On September 8, 2015, at the Library of Congress on the day that he was inducted as poet laureate, Herrera, the Chicago-Mexican son band Sones de Mexico, and their songwriting class, cowrote the ballad "Corrida de Sandra Bland", in Spanish, to honor the Chicago woman who had died in police custody in Texas. Sones de Mexico performed the song the next day.

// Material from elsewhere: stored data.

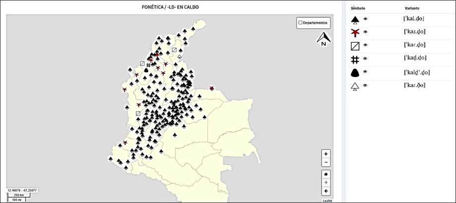Toggle visibility of the black blob variant
This screenshot has height=203, width=456.
[x=366, y=72]

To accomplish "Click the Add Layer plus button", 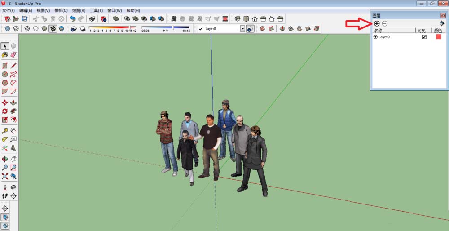I will click(x=377, y=23).
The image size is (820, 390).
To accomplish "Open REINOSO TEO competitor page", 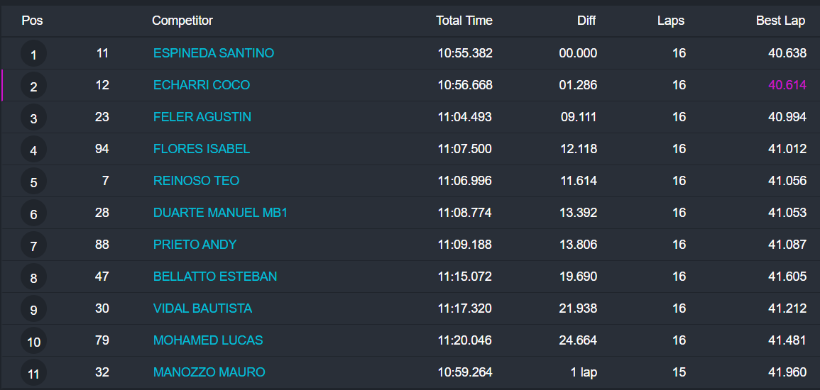I will point(196,181).
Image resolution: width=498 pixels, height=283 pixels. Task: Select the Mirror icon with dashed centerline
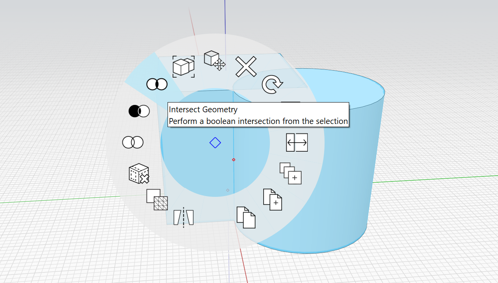pyautogui.click(x=184, y=218)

In October 2016, LightBox Theatre Company, a non-profit theatre for young audiences in Turlock, Calif., presented a world premiere production of The Super Cilantro Girl, based on three of Herrera's children's books. The play, written by California State University, Stanislaus professor Arnold Anthony Schmidt and directed by Stefani Tsai, is based on "The Upside Down Boy," "Calling the Doves" and "Super Cilantro Girl."

== Theater ==
Juan Felipe Herrera founded a number of performance ensembles during the last three decades:
- Teatro Tolteca (UCLA, 1971 – a choreopoem theatre utilizing jazz, spoken-word and movement),
- TROKA (Bay Area, 1983, a percussion/spoken word ensemble),
- Teatro Zapata, (Fresno, Ca., 1990 – a student community theatre),
- Manikrudo: Raw Essence (Fresno, Ca., 1993, a culturally diverse, performance art ensemble and workshop),
- Teatro Ambulante de Salud/The Traveling Health Theatre (2003, Fresno, Ca. for migrant communities in the San Joaquin Valley) and
- Verbal Coliseum – A Spoken Word Ensemble (UC Riverside, 2006),
- "Prison Journal," an experimental play was featured at the University of Iowa Playwright’s Festival, 1990. Latin@ Theatre/Movement Improv training: Luis Valdez/Teatro Campesino, Enrique Buenaventura, Rodrigo Duarte-Clark, Olivia Chumacero, Jorge Huerta, James Donlon.